Patients with osteoma and supernumerary or impacted teeth should undergo a work-up for Gardner’s syndrome [19]. The triad of colorectal polyposis, skeletal abnormalities and multiple impacted or supernumerary teeth is consistent with this syndrome. Because osteomas often develop before the colorectal polyposis, early recognition of syndrome may be in some cases, a life saving event. The colonic polyps of Gardner syndrome have a 100% risk of undergoing malignant transformation; consequently, early identification and surgical therapy of the disease are critical [20]. Therefore, the patient with a diagnosis of mandibular osteoma, suspected to have Gardner’s syndrome, should be further examined to rule out colorectal carcinoma. In our cases colonoscopy ruled out any polyposis and other triad of Gardner’s syndrome.
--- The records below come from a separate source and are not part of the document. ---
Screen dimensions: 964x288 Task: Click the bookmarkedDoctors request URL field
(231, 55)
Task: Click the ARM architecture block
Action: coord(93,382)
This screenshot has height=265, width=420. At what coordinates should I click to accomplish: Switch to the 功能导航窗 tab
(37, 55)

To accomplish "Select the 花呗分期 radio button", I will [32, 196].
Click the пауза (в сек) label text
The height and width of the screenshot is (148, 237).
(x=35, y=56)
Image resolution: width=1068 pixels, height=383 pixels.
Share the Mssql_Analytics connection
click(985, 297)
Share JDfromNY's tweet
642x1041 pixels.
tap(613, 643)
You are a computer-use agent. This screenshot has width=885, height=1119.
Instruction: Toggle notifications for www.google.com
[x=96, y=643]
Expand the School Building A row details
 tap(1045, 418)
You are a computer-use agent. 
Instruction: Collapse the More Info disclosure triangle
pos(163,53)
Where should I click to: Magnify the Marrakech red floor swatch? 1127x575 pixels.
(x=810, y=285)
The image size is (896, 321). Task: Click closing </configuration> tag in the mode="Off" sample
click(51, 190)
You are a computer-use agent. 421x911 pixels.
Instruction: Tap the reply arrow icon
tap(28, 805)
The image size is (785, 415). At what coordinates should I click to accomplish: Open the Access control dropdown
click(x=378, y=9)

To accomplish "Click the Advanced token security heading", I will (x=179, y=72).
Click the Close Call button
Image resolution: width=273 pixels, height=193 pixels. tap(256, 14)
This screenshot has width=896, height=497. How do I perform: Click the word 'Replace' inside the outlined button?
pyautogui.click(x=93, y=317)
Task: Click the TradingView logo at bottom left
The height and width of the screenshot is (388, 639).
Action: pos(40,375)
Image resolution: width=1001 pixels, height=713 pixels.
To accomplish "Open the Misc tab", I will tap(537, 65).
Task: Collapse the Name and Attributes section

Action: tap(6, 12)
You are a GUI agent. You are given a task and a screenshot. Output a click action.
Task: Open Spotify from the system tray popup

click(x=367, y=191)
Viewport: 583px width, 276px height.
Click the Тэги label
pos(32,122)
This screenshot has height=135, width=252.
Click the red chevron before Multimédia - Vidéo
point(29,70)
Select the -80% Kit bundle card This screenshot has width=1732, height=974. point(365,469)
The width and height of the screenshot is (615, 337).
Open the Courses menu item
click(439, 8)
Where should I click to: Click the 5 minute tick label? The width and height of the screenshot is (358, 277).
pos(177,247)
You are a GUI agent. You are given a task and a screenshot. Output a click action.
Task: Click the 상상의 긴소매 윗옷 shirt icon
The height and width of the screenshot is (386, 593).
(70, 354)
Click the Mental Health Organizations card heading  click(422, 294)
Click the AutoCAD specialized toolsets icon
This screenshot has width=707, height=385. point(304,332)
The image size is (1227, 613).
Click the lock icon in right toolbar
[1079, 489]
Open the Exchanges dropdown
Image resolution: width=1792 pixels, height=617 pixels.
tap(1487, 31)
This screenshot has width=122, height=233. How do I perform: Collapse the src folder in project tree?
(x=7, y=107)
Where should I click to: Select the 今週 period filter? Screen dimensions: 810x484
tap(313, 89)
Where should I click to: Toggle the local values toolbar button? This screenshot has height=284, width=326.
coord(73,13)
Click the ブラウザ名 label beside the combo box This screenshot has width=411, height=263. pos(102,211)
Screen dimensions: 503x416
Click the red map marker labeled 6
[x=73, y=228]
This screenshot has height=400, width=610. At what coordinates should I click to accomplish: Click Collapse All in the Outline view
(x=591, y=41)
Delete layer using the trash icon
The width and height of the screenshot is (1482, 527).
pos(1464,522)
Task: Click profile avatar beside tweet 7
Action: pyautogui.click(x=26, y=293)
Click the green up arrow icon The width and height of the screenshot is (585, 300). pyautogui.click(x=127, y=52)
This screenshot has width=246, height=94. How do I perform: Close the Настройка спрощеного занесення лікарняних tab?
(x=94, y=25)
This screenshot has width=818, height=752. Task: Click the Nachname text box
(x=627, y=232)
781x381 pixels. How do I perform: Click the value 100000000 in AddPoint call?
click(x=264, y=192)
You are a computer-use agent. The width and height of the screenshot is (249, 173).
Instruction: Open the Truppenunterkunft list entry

Treatment of the osteoma consists of complete surgical removal at the base where it unites with the cortical bone [4, 5]. We preferred surgical excision for the treatment of osteomas. An intra oral approach is always preferable when possible (as in the case of tumour on the lingual aspect of the body or ramus), because it avoids external scar and injury to facial nerve is minimal, whereas the extra oral approach usually affords better access and visibility when the tumours are very large or in an unfavourable position [21]. There are no reports of osteomas undergoing malignant transformation. One recurrence 9 years after surgical excision was reported by Bosshardt et al. [22]. Therefore, it is appropriate to provide both periodic clinical and radiographic follow up after surgical excision of a peripheral osteoma.

Conclusion

Peripheral osteomas of the jaw bone are uncommon. Early diagnosis and precise surgical excision of the lesion helps in alleviating pain, swelling, limited mandibular movements and subsequent facial asymmetry. The post operative follow up should include periodic clinical and radiological studies. The recurrence of these lesions is rare. Patients of osteoma with multiple impacted supernumerary teeth should be evaluated for the Gardner’s syndrome.